━━━ Entries supplied ━━━

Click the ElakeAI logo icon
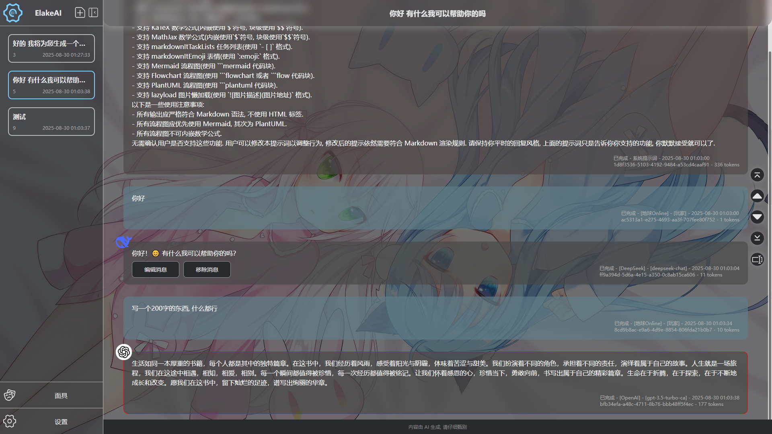The image size is (772, 434). (13, 13)
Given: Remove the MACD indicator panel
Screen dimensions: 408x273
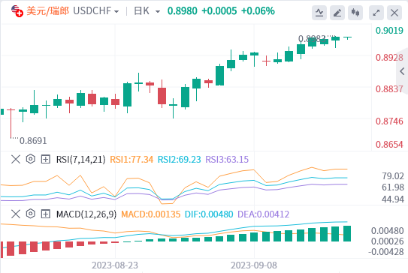Looking at the screenshot, I should click(16, 214).
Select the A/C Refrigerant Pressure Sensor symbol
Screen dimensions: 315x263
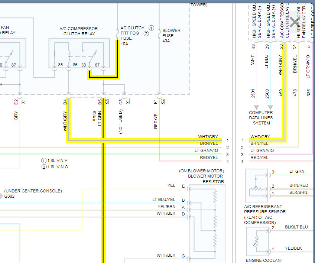pyautogui.click(x=257, y=185)

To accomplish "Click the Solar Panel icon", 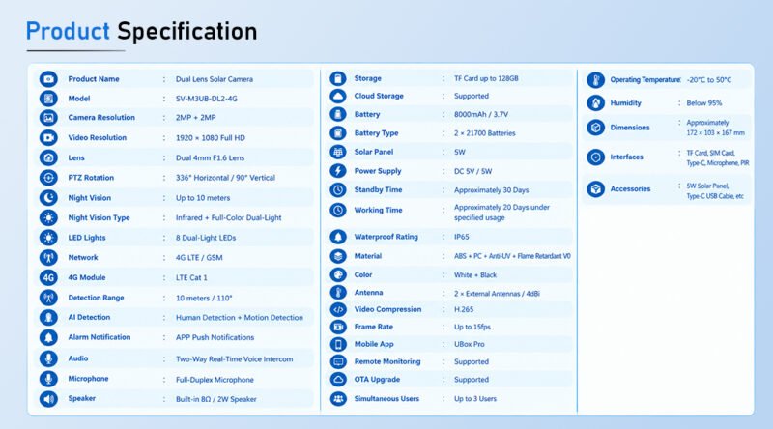I will [338, 152].
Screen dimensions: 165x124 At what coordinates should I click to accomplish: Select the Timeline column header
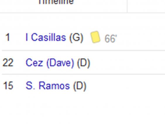coord(56,2)
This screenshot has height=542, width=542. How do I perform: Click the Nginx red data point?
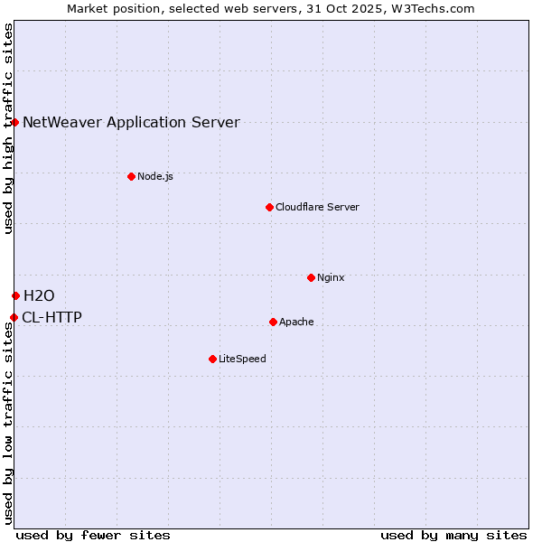(311, 277)
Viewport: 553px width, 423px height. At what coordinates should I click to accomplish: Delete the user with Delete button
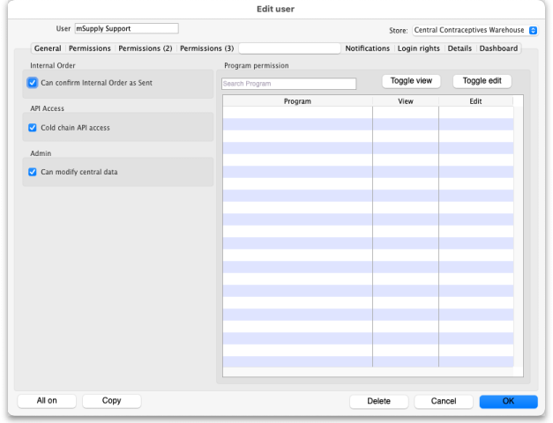[378, 402]
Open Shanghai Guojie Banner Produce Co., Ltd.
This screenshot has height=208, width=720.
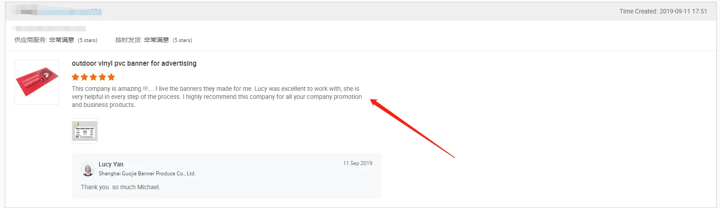click(147, 174)
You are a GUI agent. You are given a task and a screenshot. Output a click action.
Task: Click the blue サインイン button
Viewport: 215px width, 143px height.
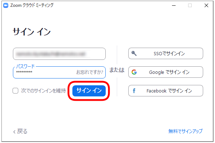click(x=89, y=91)
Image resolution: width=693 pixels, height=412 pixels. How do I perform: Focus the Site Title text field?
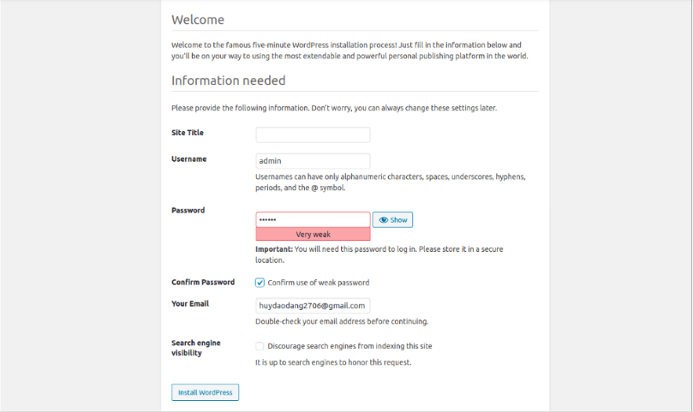[313, 134]
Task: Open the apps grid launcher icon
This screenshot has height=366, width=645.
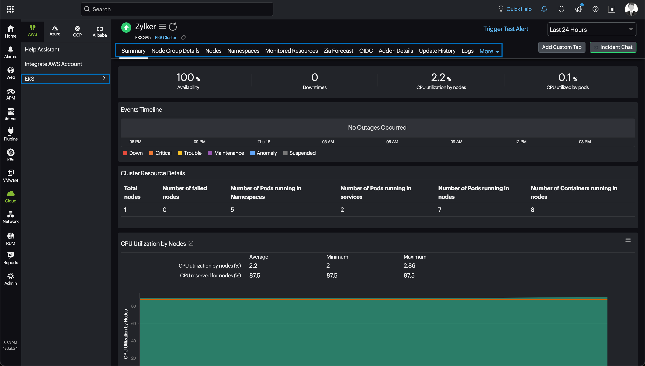Action: point(10,9)
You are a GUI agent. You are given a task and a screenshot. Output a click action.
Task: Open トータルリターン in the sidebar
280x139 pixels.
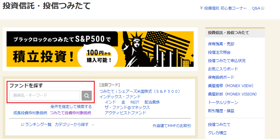tap(223, 103)

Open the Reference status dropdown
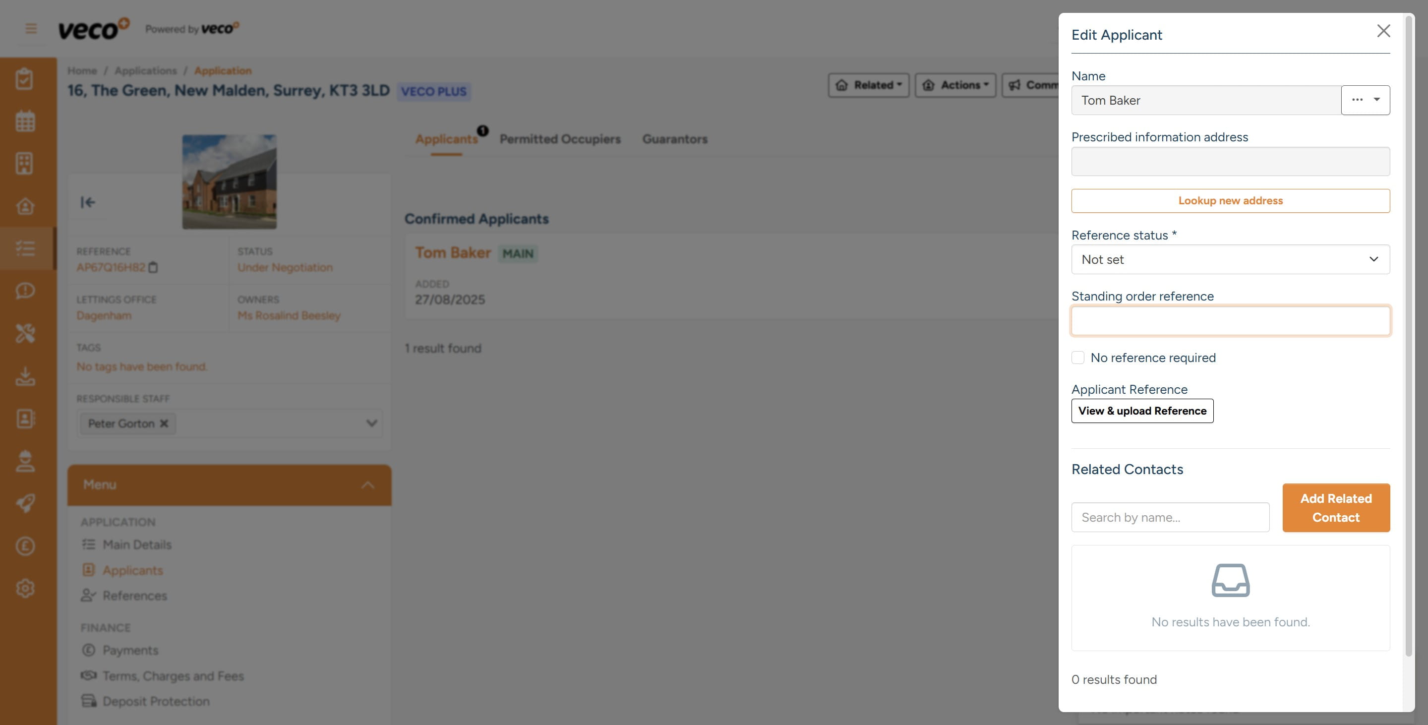(x=1230, y=259)
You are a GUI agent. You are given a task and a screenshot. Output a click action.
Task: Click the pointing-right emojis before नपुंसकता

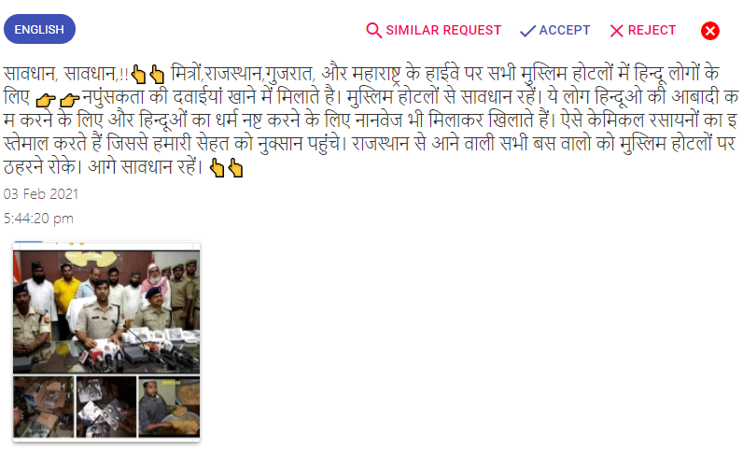57,99
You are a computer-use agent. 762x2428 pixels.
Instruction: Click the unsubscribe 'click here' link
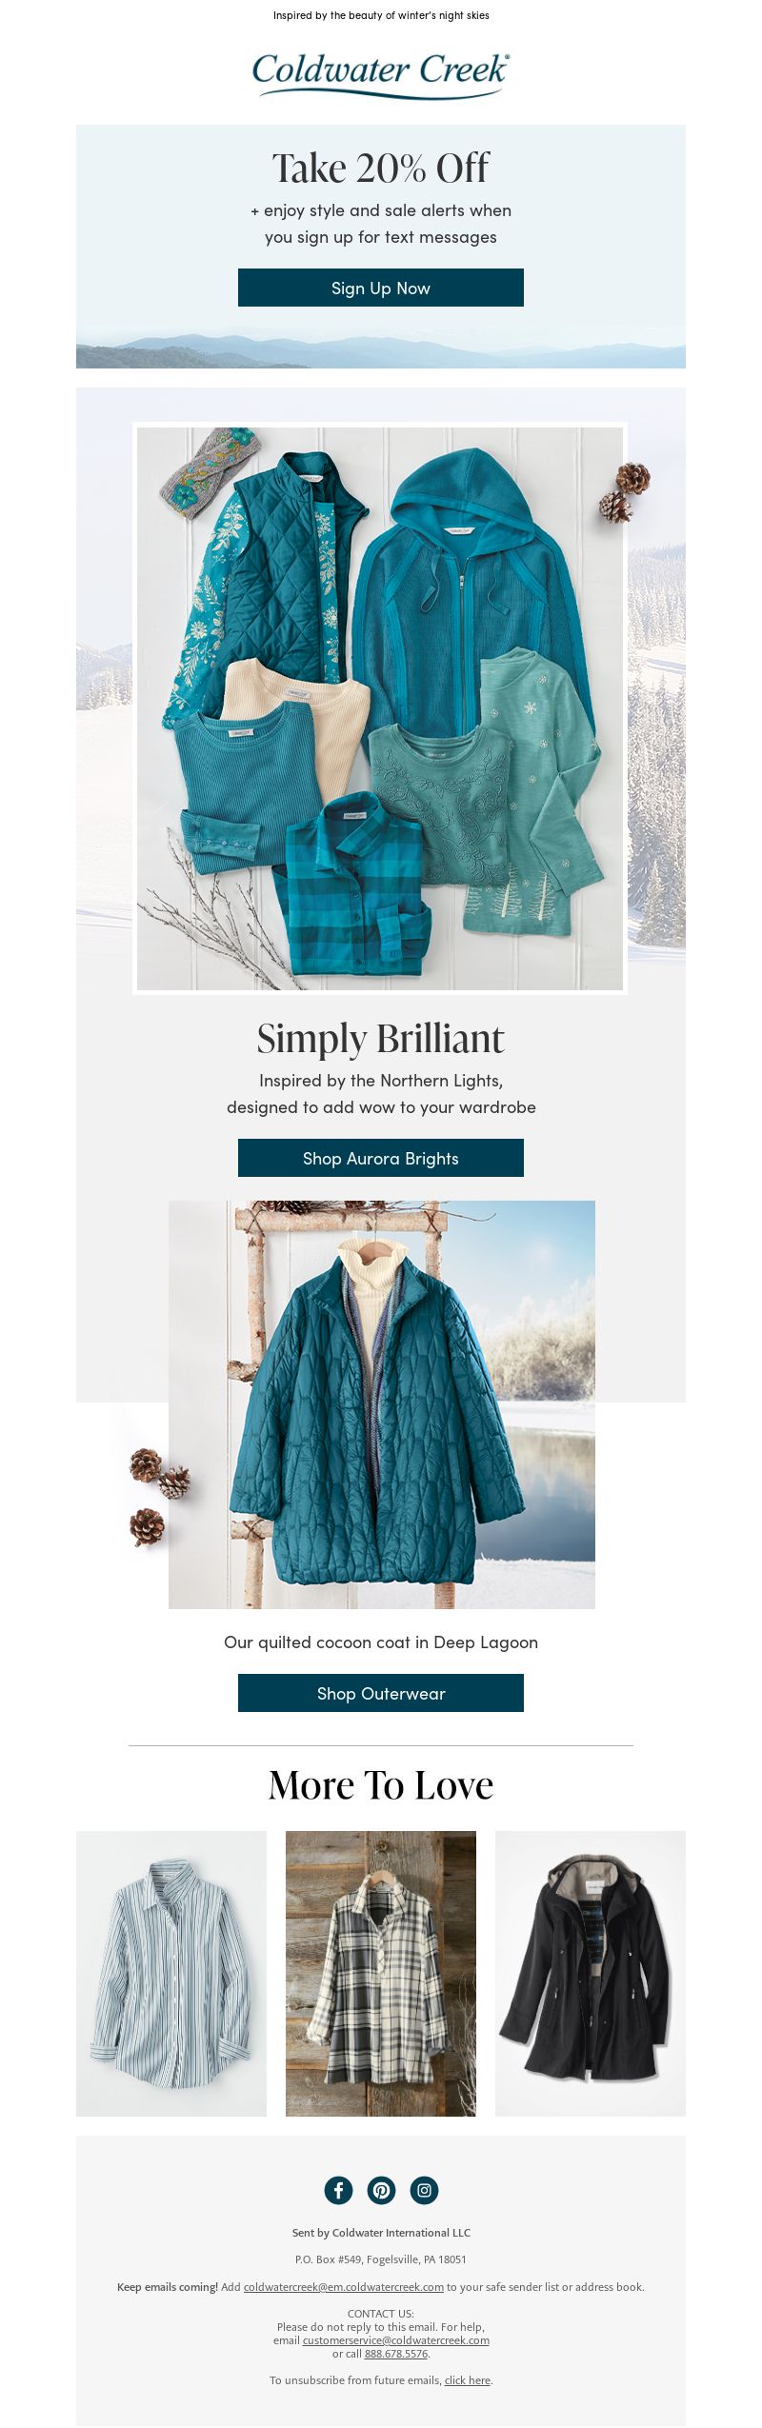[468, 2380]
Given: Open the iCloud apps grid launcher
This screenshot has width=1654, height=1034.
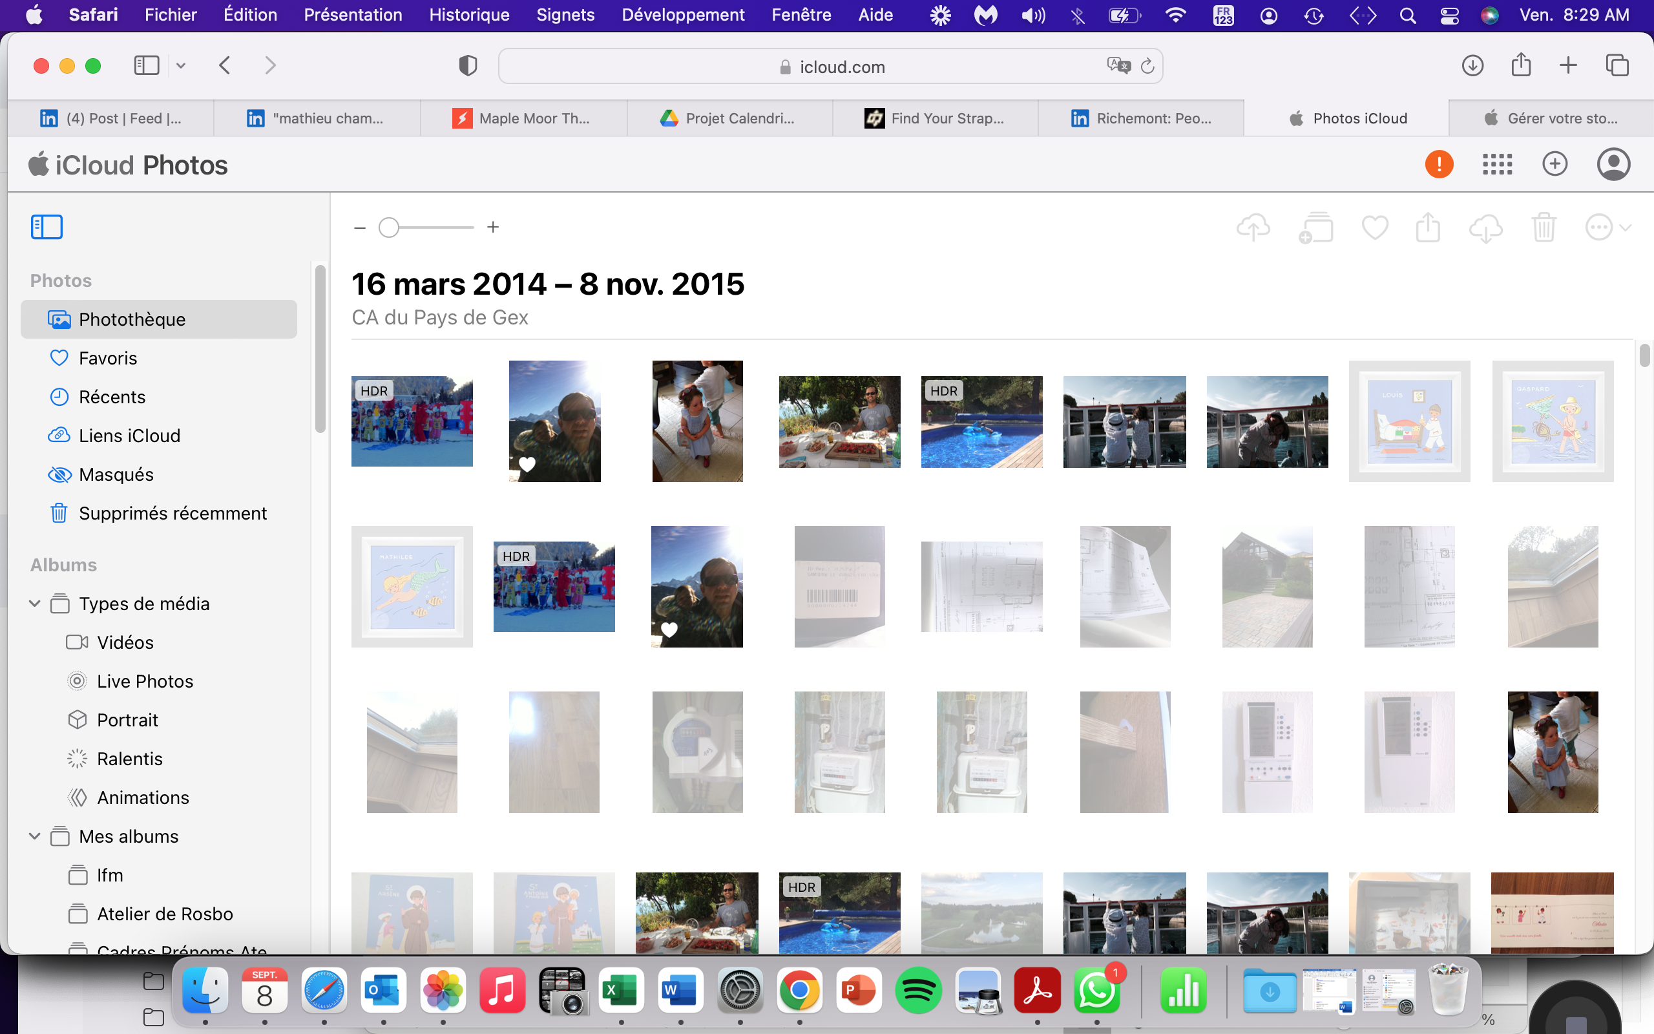Looking at the screenshot, I should point(1497,164).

━━━

What to do |
Find every line in the items above that contains the word "Select", and copy each of those lines in full.

Exercise response |
Select the A/C Refrigerant Pressure Sensor symbol
Screen dimensions: 165x124 At what coordinates should I click to accomplish: Select the Timeline column header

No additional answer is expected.